Data shown START

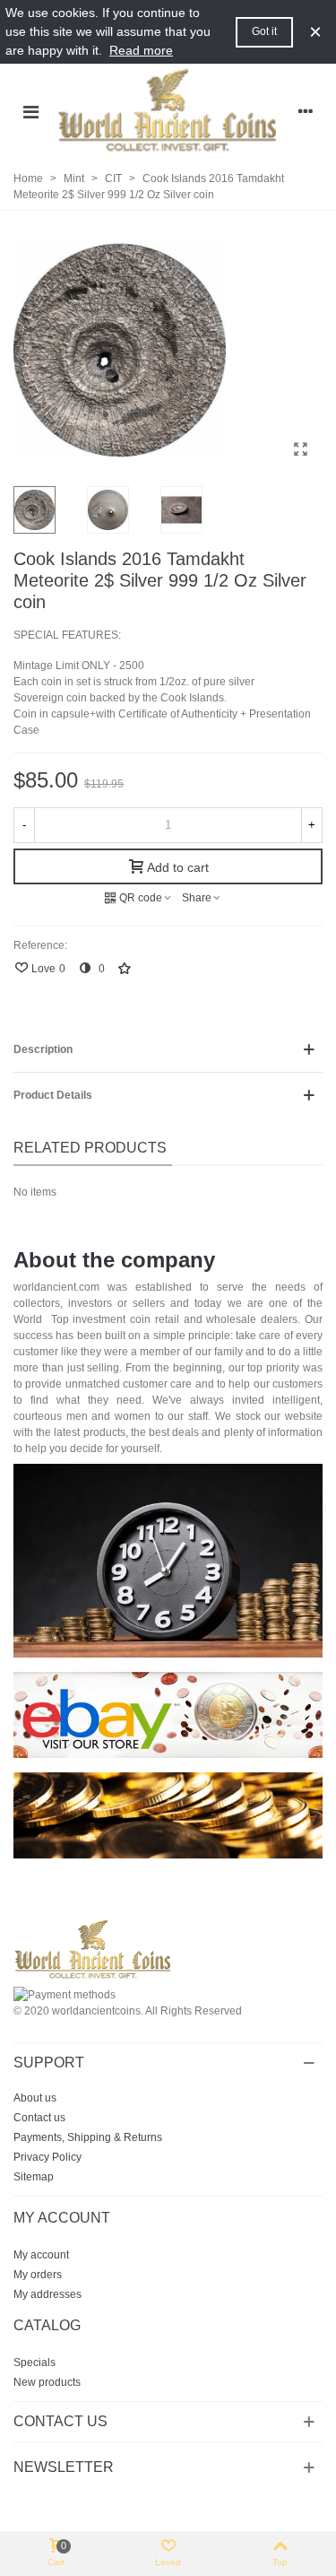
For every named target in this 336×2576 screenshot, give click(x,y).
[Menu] (30, 111)
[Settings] (306, 111)
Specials (34, 2362)
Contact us (39, 2117)
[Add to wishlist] (125, 968)
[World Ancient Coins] (168, 111)
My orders (37, 2274)
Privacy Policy (47, 2157)
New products (47, 2382)
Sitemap (33, 2177)
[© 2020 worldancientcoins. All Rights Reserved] (168, 1912)
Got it (264, 31)
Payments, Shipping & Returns (87, 2137)
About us (34, 2098)
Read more (141, 50)
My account (41, 2255)
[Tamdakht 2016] (300, 449)
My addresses (47, 2294)
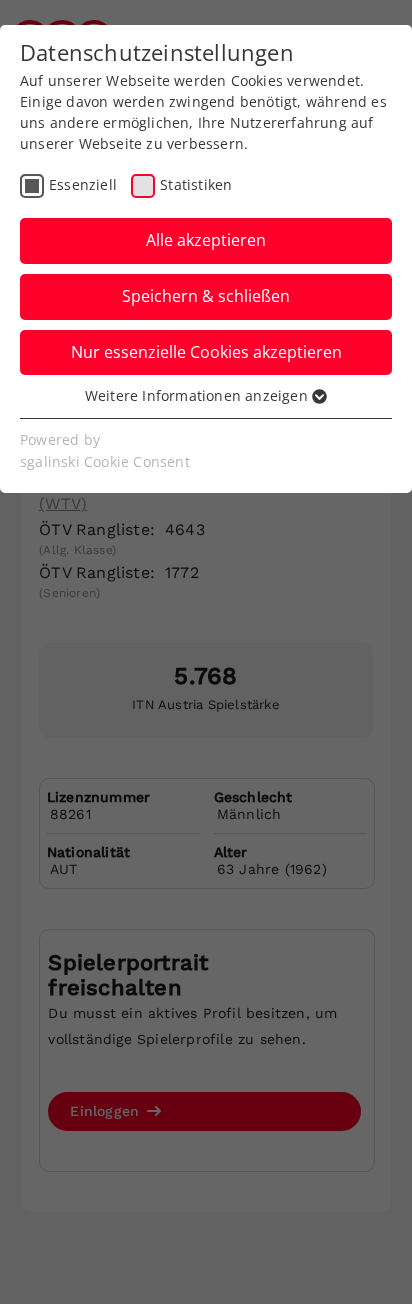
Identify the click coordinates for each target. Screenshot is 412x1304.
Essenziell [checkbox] (83, 184)
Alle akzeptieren (206, 240)
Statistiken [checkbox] (196, 184)
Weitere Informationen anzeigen (198, 395)
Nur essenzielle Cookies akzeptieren (206, 352)
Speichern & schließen (206, 296)
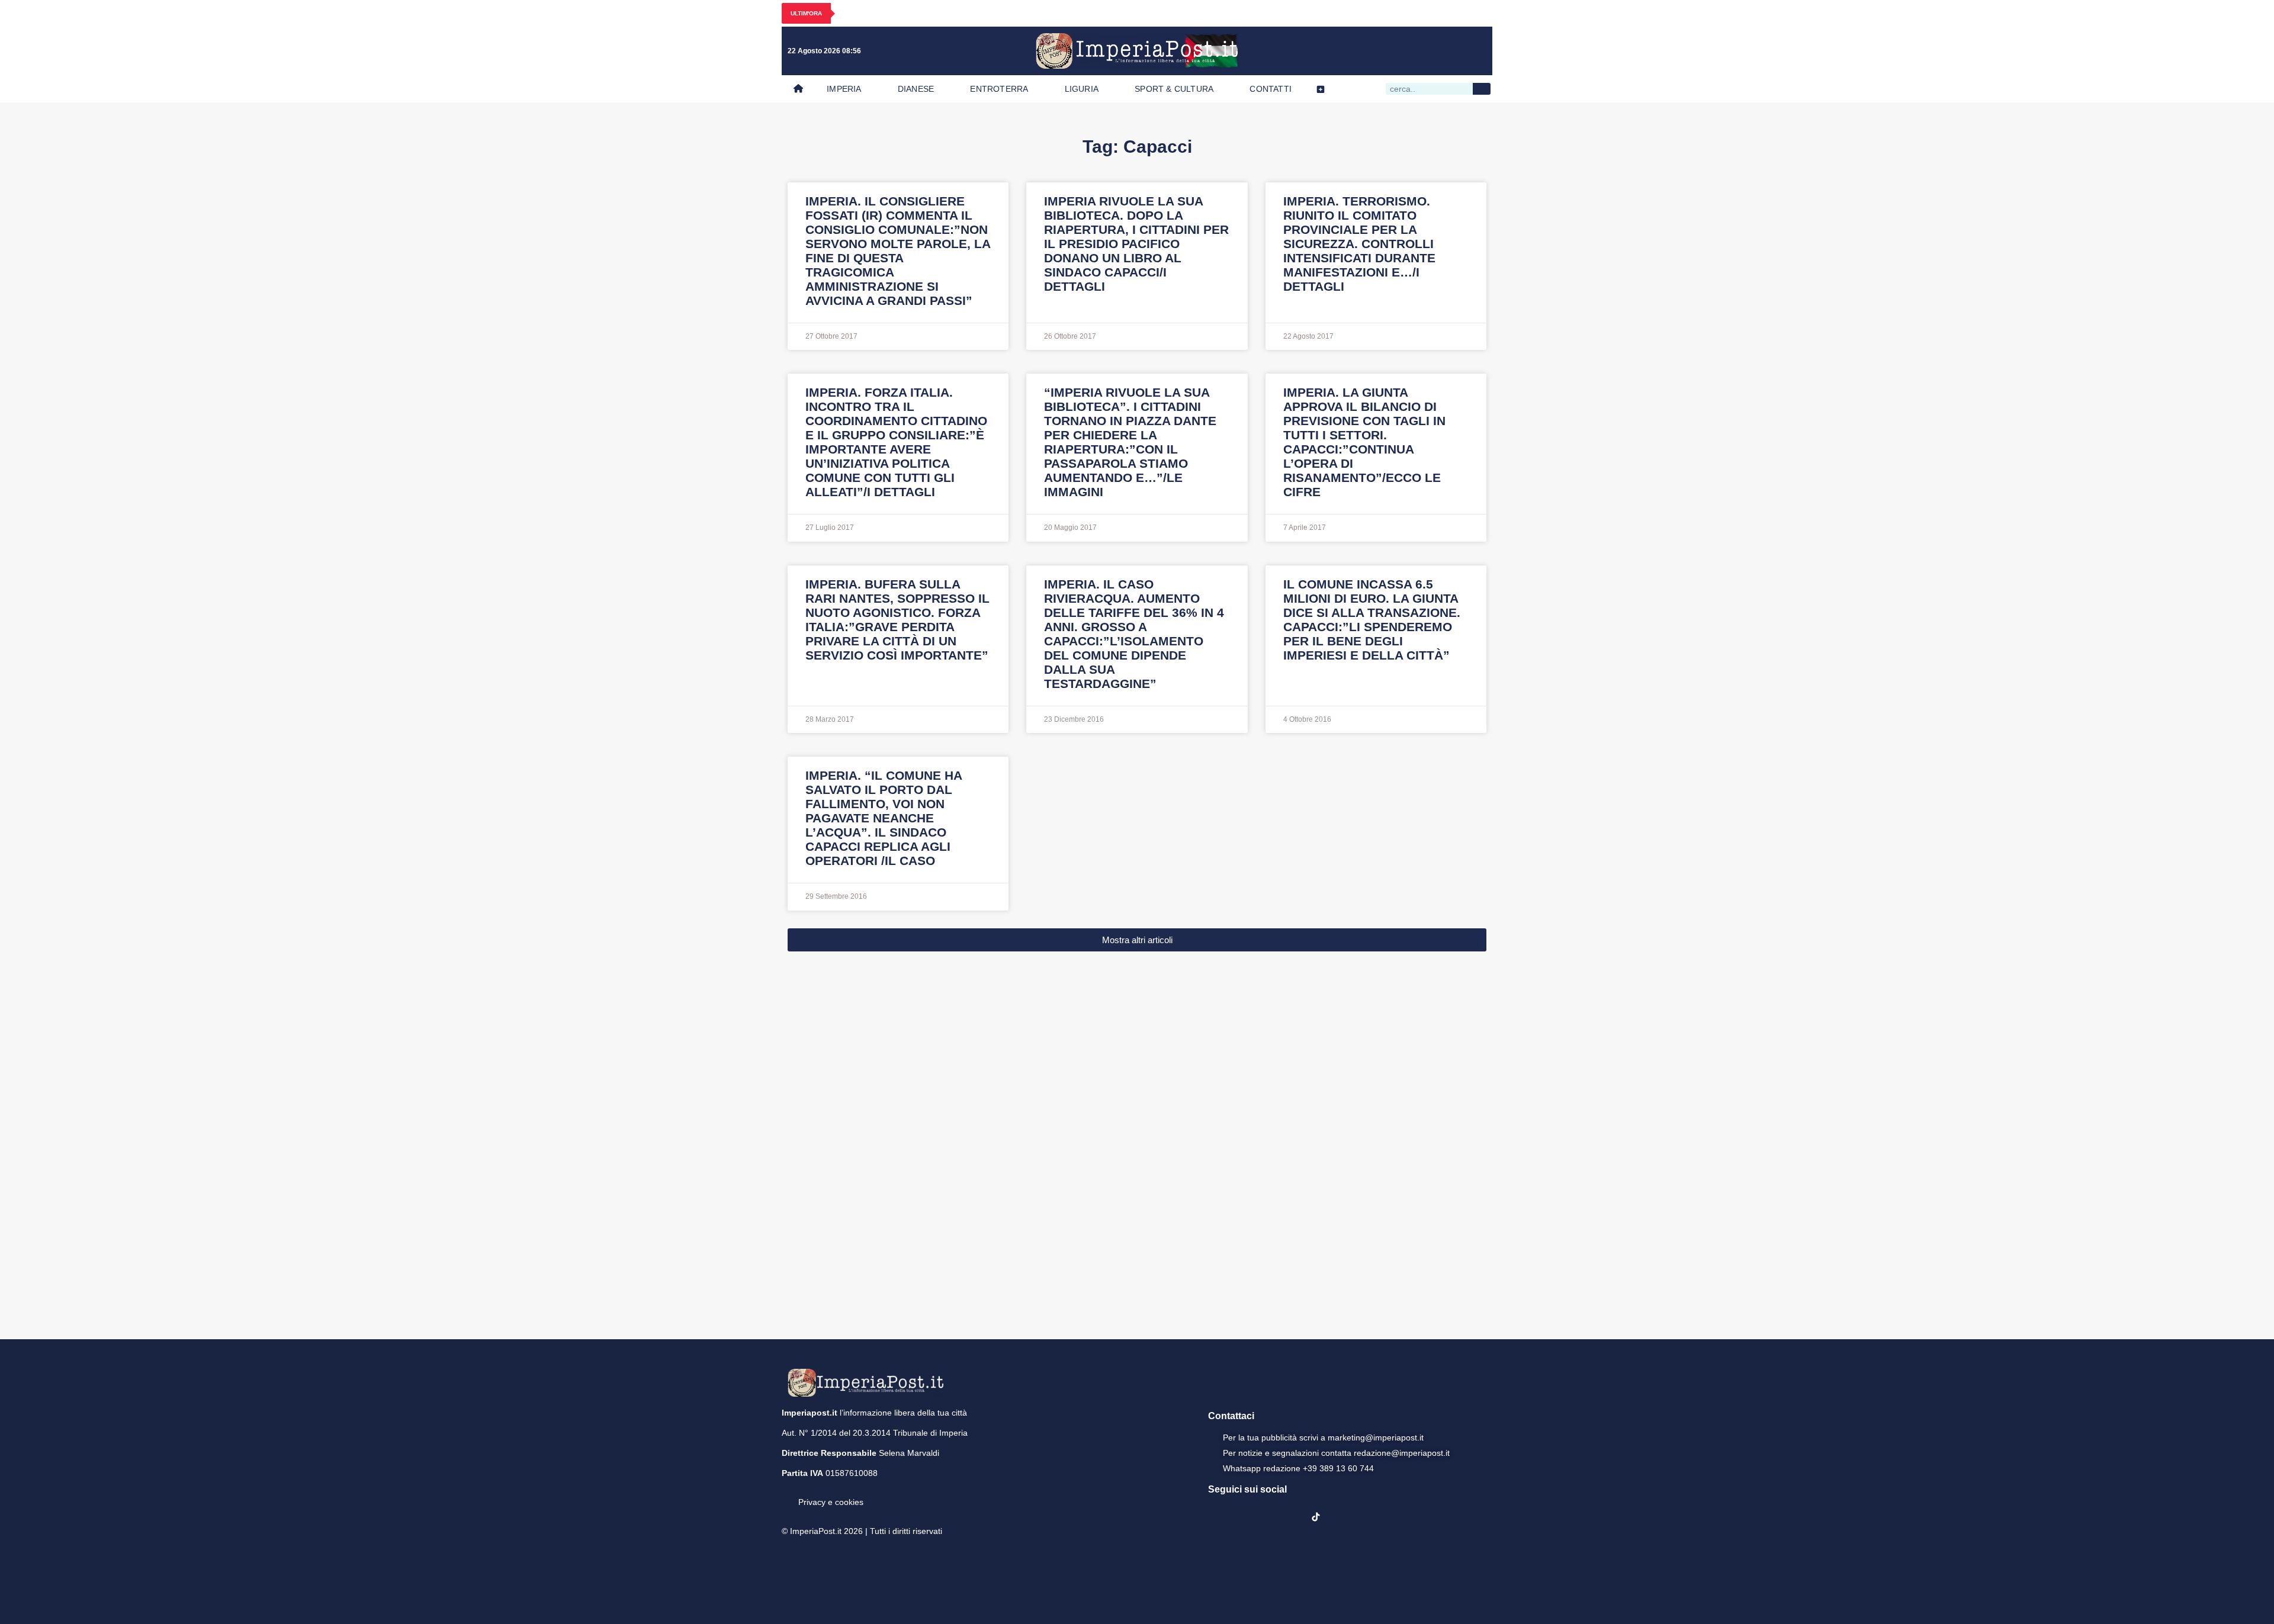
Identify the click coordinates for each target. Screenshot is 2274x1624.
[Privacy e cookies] (786, 1493)
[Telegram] (1451, 51)
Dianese (916, 89)
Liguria (1082, 89)
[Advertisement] (1137, 1144)
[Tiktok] (1475, 51)
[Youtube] (1427, 51)
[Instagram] (1403, 51)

Data shown END

• _Required action_
The answer must consist solely of the number of lines in the entries that contain the word "target".

• _Result of this task_
3